◆ TEKS ARTIKEL:
===============

GATRA, Kamis, 5 Juli 2007
Mimpi Republik Para Bidak
Awan mendung masih menggelayut di bumi Maluku, Jumat siang lalu. Hujan yang
baru saja reda menyisakan genangan air di sudut-sudut Lapangan Merdeka, Ambon.
Suasana hangat mulai menjalar ketika Presiden Susilo "SBY" Bambang Yudhoyono
tiba di podium kehormatan. Tepuk tangan hadirin terdengar riuh dari segenap sudut
lapangan, menandai acara peringatan Hari Keluarga Nasional (Harganas) ke-14
segera dimulai.
Sebagai tuan rumah, Gubernur Maluku Karel Albert Ralahatu mendapat kesempatan
menyampaikan ucapan selamat datang. Semula, acara lancar-lancar saja. Namun, di
tengah-tengah pidato Karel, tiba-tiba dari arah samping kanan podium muncul 28
pemuda bertelanjang dada. Mereka tanpa alas kaki, bercelana sebetis aneka warna,
dan berikat kepala kelir merah.

===============

◆ BAGIAN DAFTAR DATA:
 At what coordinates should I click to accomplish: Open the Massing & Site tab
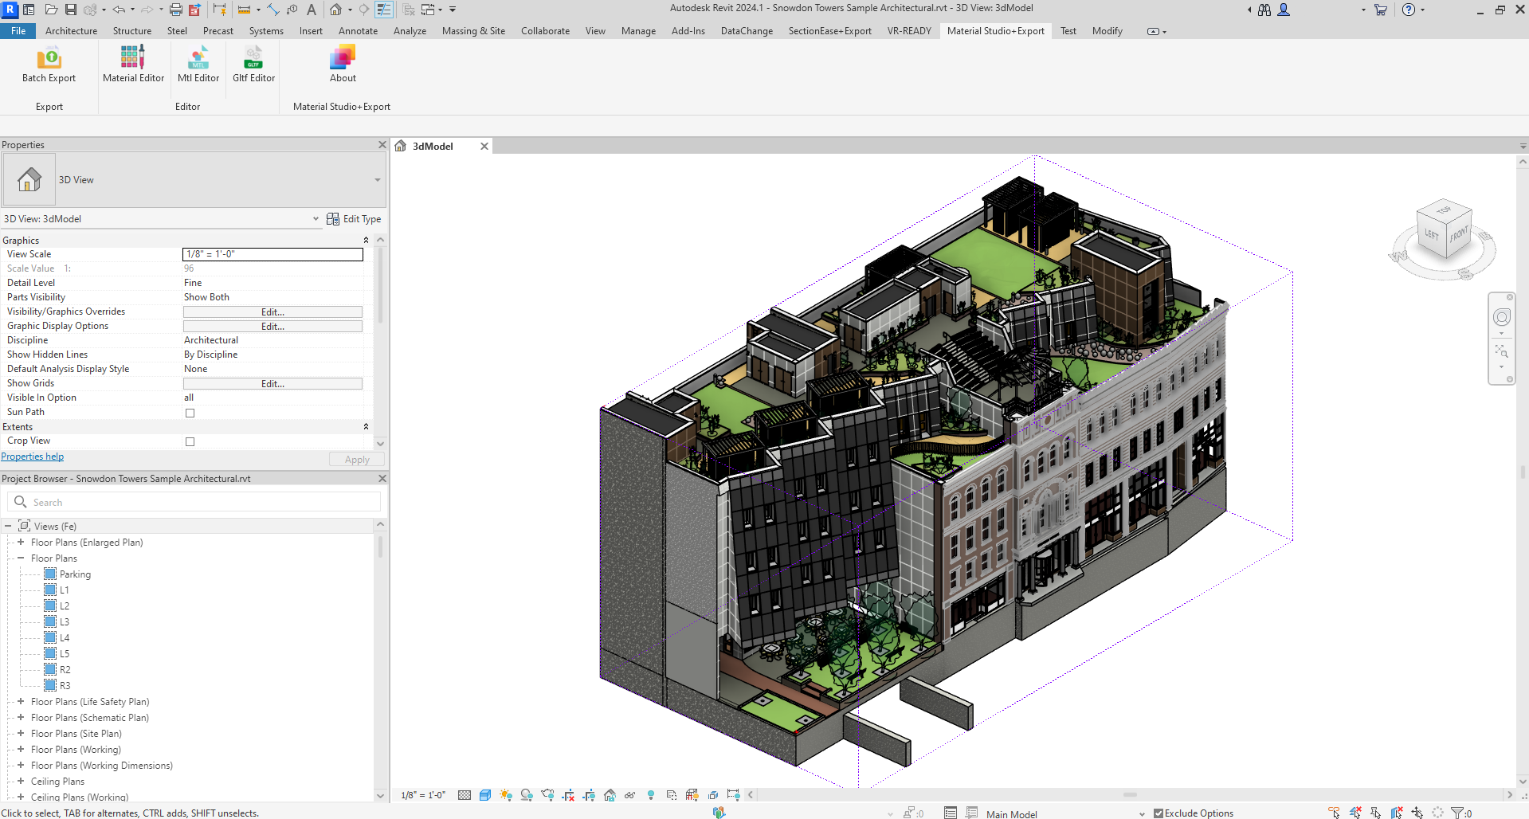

===============

◆ TUGAS ANDA:
• 1. Menurut artikel tentang peringatan Harganas di Ambon, berapa banyak pemuda bertelanjang dada yang muncul di tengah pidato Karel?
• 2. Teruskan artikel tentang peringatan Harganas di Ambon dari kalimat terakhir yang tercantum.
Daftar tersebut tidak memiliki kaitan apa pun dengan artikel.

◆ HASIL PENGERJAAN:
• 1. 28 pemuda.

• 2.
Para "penari" itu sebagian menggenggam bambu runcing dan salawaki --senjata
parang khas Maluku terbuat dari kayu. Di tengah lapangan becek, badan mereka tak
henti meliuk-liuk, mengikuti suara tifa. Mereka menari cakalele, tarian perang yang
sangat populer di kalangan masyarakat Maluku dan kerap disuguhkan pada setiap
acara.
Masuk akal kalau hampir semua hadirin merasa tak ada yang aneh. Sebagian malah
bertepuk tangan. Hadirin baru terkesiap manakala rombongan pemuda itu mendekati
podium tempat presiden berada. Jaraknya hanya sekitar delapan meter. Hadirin
semakin terkejut ketika seorang pemuda mengeluarkan bendera kelir
merah-hijau-putih-biru ukuran 30 x 40 sentimeter dari dalam tifa.
Karena tergesa-gesa, bendera yang merupakan atribut gerakan separatis Republik
Maluku Selatan (RMS) itu terjatuh. Pada saat hendak dibentangkan, dua orang
berseragam batik dan seorang polisi --yang menguntit penari liar sejak masuk arena--
langsung merebutnya.
SBY pun terkejut. Dia sempat berdiri dari tempat duduk. Ketika itulah semua sadar
bahwa acara telah disusupi. "Kalau ada yang ganggu keutuhan NKRI, atas nama
konstitusi, harus berikan tindakan yang tegas dan tepat," kata SBY sebelum
membaca sambutan tertulis, sembari memerintahkan agar mengusut tuntas kasus
ini.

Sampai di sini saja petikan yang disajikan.